Il n’y a pas eu une semaine depuis le début de l’année sans qu’un jeune de vingt ans ne meure sur les frontières. Alors que la présence des Arméniens s’est réduite comme peau de chagrin dans ces terres qui furent leur berceau historique, de simples appelés continuent à être abattus parce qu’ils ont pour charge de résister aux appétits d’un nationalisme panturc décidément insatiable !

1915-2015 : si peu de choses ont changé ! a écrit Charles Aznavour samedi dernier dans le quotidien Le Monde. À l’est de l’Arménie, les marchands d’armes sont devenus aujourd’hui les meilleurs amis de la « pétro-dictature » azerbaïdjanaise dont le budget militaire équivaut à lui seul au PIB de l’Arménie assiégée ! Et à l’ouest de ses frontières, en Turquie, on professe un négationnisme d’État qui n’est autre qu’une invitation à la récidive !

La mort continue de rôder autour peuple arménien ! Jusqu’à quand ?
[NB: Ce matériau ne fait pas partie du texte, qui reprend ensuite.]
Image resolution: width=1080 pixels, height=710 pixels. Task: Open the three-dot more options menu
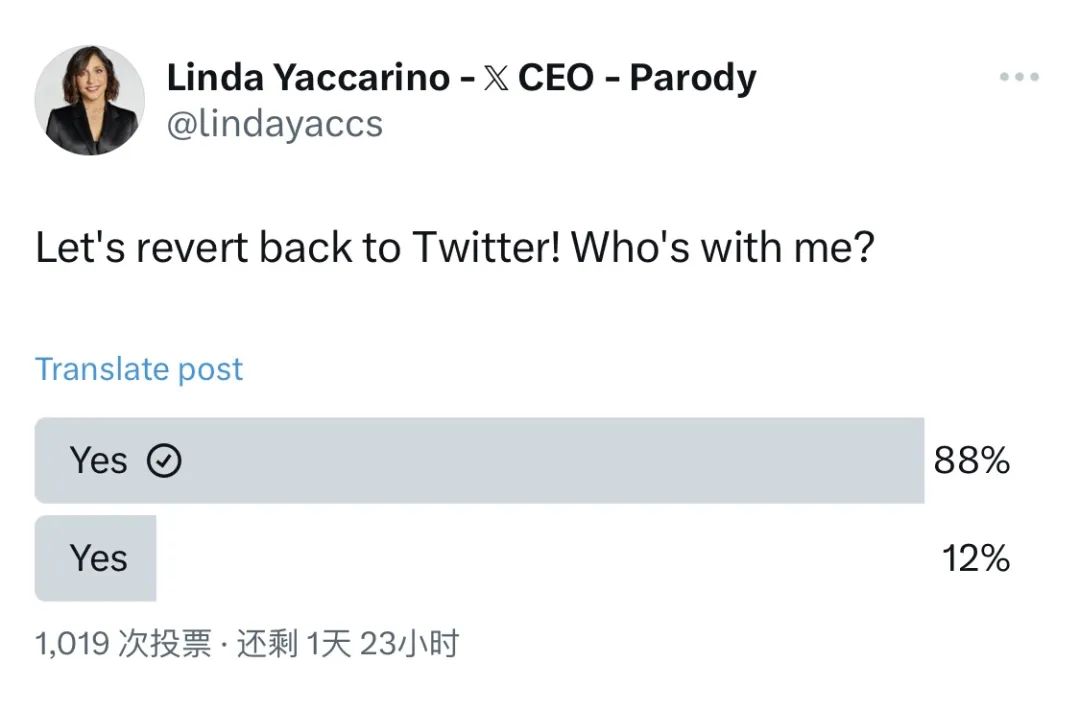[x=1019, y=76]
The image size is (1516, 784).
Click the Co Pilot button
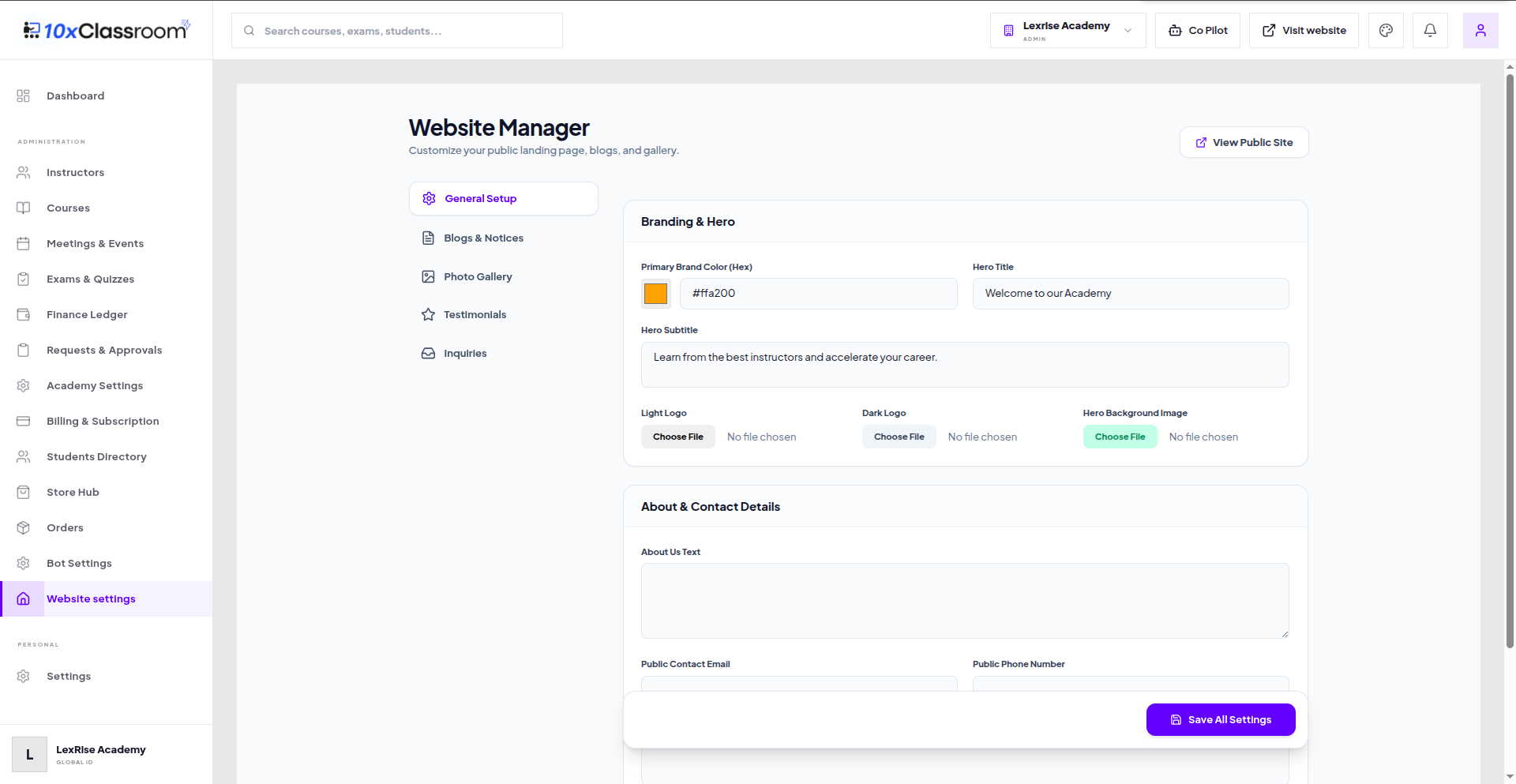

Cent ans après le génocide de 1915, le devoir de mémoire ne prend tout son sens que si l’on tire les leçons du passé et que l’on se donne au moins les moyens de protéger les derniers des Arméniens qui vivent encore sur leurs terres. C’est aussi l’enjeux de ces commémorations.

 Nous voulons le croire, nous voulons l’espérer : il faut que ce jour mémorable marque le terme d’un siècle d’outrage pour les Arméniens, de déshonneur pour l’État turc, et de honte pour l’humanité ! Il faut que ce jour mémorable marque le retour de la justice et des réparations pour les victimes. De la sécurité et de la paix pour l’Arménie et le Haut Karabagh.